**Extrait du texte**
● ● ●
Une diaspora en butte à la paranoïa

Un collectif d'Haïtiens de la diaspora lors d'un colloque

Par Max Dorismond Mx20005@yahoo.ca
            
Selon l’adage connu, les voyages forment la jeunesse. Nous pouvons ajouter, les aînés aussi. En réalité, fin août-septembre 2018, durant mon actuelle tournée en Europe, du côté de l’Espagne et du Portugal, en passant par la France, j’ai eu l’occasion de rencontrer et de revoir quelques camarades, de jaser autour d’un verre. Sans ambages, comme tout Haïtien qui se respecte, les nouvelles de « Lakay » reviennent à chaque battement de cœur. On eut dit que le monde n’existe plus et que le temps s’est arrêté sur un seul point du globe : Haïti, dont je vous résume, à posteriori, une partie de nos réflexions en ces moments d’heureuses retrouvailles. Ce sujet, je pense, intéressera plus de 50% des lecteurs.

La perte de confiance en soi de la diaspora -
Rassemblement des Haïtiens (mai 2018) à Brooklyn (N.Y)
lors de la dénomination d'une rue par les autorités locales
en l'honneur de Toussaint Louverture
                              
Le sujet de l’heure ne planche pas sur la nostalgie mais, de préférence, sur nos appréhensions, nos craintes quant à la perception de l’Haïtien par ses contacts respectifs dans les pays d’adoption. Comment l’autre nous voit, nous regarde, nous considère chez lui quand les nouvelles d’Haïti colorent sans ambages les premières pages des quotidiens. Je pensais être le seul à vivre cette pression paranoïde, quand mon pays occupe la une des journaux du monde.

Non! Je peux respirer aisément. Car, la diaspora haïtienne d’Europe partage aussi la même phobie qui nous incite, en Amérique, à raser les murs, de crainte de braver ou de soutenir le regard des gens croisés sur notre chemin ou au travail, quand la température sociale fait sauter les couvercles là-bas, quand la corruption généralisée dépasse les bornes.

Face à la masse d’argent promise par plusieurs pays du monde, lors du terrible seisme de janvier 2010, pour venir à notre aide, plus de 11 milliards de dollars, on reste sidéré quant à l’usage de ce pactole, sans doute gaspillé, sans apporter un souffle nouveau pour les classes défavorisées de la nation.

Quand les médias étrangers se penchent sur cette gabegie, sur ces résultats suspicieux, nous n’avons pas de mots pour traduire notre mal-être, tant l’opacité de la gestion étonne. La seule chose qu’il nous reste à faire, c’est de prendre notre trou. Ces malencontreux revers m’avaient déjà porté à écrire une diatribe, intitulée : « On ne piétine pas deux fois les couilles de l'aveugle »; article résumée en ces mots : « En cas de résurgence, l’île restera un bloc de roches éparses, car nul, à l’avenir, ne lèvera le petit doigt. L’humanitaire n’est pas un bar ouvert ».
● ● ●
**Données extraites**
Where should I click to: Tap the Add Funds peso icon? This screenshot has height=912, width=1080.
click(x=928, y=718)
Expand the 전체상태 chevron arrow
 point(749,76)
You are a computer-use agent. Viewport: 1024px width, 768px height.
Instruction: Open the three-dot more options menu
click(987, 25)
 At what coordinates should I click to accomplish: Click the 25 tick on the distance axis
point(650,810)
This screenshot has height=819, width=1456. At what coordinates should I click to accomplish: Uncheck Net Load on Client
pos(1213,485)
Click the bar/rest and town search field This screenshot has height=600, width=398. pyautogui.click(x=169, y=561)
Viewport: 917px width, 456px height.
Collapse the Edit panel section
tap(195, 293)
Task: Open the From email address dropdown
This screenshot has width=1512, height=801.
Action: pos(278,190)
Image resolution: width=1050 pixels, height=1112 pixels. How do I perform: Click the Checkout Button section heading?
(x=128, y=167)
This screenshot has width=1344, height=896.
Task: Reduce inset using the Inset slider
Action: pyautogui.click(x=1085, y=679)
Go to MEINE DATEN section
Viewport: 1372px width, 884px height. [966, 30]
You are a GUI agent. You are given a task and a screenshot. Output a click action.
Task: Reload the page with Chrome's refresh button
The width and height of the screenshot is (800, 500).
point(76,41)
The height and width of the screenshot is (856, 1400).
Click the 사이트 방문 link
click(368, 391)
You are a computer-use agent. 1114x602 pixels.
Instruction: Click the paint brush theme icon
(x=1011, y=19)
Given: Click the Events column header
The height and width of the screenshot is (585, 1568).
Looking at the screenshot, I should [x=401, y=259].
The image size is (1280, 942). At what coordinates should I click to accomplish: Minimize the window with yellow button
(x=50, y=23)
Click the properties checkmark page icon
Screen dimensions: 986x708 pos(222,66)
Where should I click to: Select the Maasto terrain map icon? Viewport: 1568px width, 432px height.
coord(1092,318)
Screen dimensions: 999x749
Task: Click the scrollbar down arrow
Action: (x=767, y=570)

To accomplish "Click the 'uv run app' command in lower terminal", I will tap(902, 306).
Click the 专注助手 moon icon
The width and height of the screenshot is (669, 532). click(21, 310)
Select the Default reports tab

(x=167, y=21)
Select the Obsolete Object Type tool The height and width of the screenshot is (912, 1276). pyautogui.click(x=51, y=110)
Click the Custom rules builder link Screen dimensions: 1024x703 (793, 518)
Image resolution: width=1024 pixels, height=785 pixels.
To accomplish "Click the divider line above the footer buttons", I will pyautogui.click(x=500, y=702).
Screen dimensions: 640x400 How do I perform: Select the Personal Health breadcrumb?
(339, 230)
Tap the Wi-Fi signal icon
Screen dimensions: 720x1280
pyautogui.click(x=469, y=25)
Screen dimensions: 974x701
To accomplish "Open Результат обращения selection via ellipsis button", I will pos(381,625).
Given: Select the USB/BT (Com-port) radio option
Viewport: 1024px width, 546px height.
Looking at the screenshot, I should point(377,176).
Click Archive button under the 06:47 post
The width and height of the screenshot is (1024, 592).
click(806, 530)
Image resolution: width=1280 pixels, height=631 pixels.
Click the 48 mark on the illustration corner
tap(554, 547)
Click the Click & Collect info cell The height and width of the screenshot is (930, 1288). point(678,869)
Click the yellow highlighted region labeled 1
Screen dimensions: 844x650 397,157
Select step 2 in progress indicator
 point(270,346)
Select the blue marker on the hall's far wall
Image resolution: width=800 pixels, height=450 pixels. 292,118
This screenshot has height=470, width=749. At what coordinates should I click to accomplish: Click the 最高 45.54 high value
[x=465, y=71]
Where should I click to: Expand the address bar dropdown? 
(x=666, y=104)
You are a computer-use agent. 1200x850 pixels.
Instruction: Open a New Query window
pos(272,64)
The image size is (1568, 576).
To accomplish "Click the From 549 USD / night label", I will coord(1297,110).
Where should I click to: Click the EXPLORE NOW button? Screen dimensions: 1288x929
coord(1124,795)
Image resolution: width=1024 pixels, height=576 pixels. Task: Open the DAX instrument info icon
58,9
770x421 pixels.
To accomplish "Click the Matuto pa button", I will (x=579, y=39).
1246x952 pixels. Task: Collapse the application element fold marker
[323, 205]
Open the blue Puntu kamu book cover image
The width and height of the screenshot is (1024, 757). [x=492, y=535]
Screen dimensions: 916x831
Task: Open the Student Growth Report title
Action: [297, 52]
● ● ●
**À faire**
Réécrivez le passage du texte sur la diaspora haïtienne allant de « Selon l’adage connu, les » jusqu'à « 50% des lecteurs. » inclus, en remplaçant « verre » par « café ». Les items n'ont aucun rôle à jouer ici.

**Réponse écrite**
Selon l’adage connu, les voyages forment la jeunesse. Nous pouvons ajouter, les aînés aussi. En réalité, fin août-septembre 2018, durant mon actuelle tournée en Europe, du côté de l’Espagne et du Portugal, en passant par la France, j’ai eu l’occasion de rencontrer et de revoir quelques camarades, de jaser autour d’un café. Sans ambages, comme tout Haïtien qui se respecte, les nouvelles de « Lakay » reviennent à chaque battement de cœur. On eut dit que le monde n’existe plus et que le temps s’est arrêté sur un seul point du globe : Haïti, dont je vous résume, à posteriori, une partie de nos réflexions en ces moments d’heureuses retrouvailles. Ce sujet, je pense, intéressera plus de 50% des lecteurs.